#### [Work to complete]
In exact form, please repeat the records from their opening line down to the line with "Противодействие коррупции (126, 1945)", including that line.

#### [Given entries]
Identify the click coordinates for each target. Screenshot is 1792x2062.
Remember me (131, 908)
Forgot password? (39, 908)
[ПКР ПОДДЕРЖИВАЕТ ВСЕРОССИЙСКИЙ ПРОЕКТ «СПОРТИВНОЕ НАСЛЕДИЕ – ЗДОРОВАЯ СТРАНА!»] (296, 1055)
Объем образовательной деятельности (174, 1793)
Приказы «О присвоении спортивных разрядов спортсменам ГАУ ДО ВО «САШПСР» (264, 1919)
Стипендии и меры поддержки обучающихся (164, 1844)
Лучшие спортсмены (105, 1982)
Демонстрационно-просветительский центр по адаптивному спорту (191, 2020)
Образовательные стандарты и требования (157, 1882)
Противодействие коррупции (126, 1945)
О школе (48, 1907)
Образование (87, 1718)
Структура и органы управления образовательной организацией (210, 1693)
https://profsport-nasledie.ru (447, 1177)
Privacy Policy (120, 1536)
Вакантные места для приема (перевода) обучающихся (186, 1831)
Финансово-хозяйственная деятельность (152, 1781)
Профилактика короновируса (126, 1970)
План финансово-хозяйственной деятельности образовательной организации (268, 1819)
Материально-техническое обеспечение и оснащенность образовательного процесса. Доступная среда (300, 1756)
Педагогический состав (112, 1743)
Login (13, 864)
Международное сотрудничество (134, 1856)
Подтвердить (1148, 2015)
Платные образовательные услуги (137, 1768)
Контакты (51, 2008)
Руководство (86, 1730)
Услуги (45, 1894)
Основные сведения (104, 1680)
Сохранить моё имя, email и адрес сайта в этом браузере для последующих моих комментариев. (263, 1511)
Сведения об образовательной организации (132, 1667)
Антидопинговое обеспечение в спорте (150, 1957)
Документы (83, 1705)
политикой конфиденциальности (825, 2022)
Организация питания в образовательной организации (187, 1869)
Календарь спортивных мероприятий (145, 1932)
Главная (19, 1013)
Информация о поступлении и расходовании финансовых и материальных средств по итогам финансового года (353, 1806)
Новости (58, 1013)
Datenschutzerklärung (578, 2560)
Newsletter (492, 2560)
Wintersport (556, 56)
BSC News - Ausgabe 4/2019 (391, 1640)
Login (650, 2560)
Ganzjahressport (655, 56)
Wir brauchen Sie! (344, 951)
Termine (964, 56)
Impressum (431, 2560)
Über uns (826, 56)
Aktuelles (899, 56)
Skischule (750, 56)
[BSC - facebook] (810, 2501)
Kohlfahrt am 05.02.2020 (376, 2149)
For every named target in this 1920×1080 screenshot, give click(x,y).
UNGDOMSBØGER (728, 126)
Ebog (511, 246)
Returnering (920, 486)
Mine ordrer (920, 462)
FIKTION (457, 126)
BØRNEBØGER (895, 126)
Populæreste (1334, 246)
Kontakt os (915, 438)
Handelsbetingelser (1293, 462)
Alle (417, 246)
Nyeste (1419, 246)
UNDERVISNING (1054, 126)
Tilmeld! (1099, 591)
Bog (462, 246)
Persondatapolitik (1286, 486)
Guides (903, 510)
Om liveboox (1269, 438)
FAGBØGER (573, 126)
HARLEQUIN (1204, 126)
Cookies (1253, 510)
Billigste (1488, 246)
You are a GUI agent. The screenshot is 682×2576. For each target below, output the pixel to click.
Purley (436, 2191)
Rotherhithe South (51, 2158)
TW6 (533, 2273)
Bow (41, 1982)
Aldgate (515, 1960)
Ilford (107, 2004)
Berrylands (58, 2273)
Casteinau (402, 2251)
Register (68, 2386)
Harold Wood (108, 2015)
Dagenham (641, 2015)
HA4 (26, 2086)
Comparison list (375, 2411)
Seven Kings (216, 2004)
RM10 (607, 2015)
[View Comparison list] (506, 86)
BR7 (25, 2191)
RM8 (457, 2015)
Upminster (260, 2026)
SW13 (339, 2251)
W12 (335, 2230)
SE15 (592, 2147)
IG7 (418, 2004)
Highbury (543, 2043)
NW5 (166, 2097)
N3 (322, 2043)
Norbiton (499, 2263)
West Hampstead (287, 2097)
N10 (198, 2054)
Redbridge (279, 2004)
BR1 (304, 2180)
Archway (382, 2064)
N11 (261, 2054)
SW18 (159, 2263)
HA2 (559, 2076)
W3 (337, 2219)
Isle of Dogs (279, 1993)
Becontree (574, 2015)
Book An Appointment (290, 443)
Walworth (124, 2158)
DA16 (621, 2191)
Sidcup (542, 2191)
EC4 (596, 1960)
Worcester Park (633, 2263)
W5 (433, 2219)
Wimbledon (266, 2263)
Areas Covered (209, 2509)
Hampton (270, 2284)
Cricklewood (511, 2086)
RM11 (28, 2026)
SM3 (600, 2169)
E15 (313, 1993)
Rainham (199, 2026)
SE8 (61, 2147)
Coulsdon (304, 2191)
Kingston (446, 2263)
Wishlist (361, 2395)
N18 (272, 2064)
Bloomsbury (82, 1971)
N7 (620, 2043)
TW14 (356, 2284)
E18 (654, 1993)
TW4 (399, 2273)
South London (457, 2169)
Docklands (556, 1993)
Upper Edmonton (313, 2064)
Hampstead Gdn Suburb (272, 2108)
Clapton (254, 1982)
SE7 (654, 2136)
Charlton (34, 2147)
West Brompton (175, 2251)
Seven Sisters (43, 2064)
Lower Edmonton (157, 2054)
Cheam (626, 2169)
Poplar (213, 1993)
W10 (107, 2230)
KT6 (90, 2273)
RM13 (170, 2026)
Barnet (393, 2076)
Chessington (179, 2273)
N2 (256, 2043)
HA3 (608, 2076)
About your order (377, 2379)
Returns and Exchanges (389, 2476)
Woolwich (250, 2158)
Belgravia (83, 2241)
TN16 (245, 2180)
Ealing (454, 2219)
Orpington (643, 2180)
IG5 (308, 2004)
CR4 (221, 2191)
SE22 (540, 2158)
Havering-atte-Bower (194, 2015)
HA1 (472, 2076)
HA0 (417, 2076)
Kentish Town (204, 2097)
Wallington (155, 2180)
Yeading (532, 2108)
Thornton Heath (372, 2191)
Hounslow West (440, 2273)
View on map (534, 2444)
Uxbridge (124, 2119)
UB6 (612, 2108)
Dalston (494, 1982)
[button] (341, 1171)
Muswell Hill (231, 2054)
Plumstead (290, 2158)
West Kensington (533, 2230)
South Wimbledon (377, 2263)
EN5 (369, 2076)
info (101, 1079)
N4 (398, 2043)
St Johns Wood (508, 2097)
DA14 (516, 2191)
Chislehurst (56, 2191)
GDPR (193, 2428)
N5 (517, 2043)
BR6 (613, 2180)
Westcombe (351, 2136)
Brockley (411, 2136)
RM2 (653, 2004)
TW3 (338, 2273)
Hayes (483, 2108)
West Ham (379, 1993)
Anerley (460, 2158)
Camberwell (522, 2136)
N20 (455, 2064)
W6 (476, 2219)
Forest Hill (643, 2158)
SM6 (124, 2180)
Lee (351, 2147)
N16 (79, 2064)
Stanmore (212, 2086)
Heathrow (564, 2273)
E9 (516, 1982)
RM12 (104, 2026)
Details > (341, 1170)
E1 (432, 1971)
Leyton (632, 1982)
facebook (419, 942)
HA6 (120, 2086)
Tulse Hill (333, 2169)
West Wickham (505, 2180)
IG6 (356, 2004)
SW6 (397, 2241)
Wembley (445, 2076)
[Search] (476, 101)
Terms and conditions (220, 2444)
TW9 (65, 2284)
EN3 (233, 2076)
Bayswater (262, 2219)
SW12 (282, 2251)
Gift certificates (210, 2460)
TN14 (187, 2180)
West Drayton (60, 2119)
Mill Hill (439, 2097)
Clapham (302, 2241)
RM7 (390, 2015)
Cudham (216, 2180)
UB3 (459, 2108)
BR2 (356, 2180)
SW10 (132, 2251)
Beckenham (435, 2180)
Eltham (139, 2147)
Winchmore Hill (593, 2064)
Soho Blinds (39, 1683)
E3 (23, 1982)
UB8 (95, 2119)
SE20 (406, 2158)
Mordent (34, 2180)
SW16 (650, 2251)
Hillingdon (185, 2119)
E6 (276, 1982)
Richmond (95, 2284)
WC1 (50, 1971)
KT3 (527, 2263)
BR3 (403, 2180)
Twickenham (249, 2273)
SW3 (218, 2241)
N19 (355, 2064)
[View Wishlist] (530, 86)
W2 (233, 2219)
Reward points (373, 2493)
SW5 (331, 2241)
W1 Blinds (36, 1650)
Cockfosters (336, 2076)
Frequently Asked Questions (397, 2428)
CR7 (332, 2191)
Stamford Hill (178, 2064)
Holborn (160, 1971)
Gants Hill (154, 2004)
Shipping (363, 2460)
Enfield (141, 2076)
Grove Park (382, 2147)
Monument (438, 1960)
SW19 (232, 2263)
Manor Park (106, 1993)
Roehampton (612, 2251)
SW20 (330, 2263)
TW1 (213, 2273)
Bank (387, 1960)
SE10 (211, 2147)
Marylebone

#### [Written answer]
Identify the click coordinates for each target. Screenshot is 1792x2062.
Remember me (131, 908)
Forgot password? (39, 908)
[ПКР ПОДДЕРЖИВАЕТ ВСЕРОССИЙСКИЙ ПРОЕКТ «СПОРТИВНОЕ НАСЛЕДИЕ – ЗДОРОВАЯ СТРАНА!»] (296, 1055)
Объем образовательной деятельности (174, 1793)
Приказы «О присвоении спортивных разрядов спортсменам ГАУ ДО ВО «САШПСР» (264, 1919)
Стипендии и меры поддержки обучающихся (164, 1844)
Лучшие спортсмены (105, 1982)
Демонстрационно-просветительский центр по адаптивному спорту (191, 2020)
Образовательные стандарты и требования (157, 1882)
Противодействие коррупции (126, 1945)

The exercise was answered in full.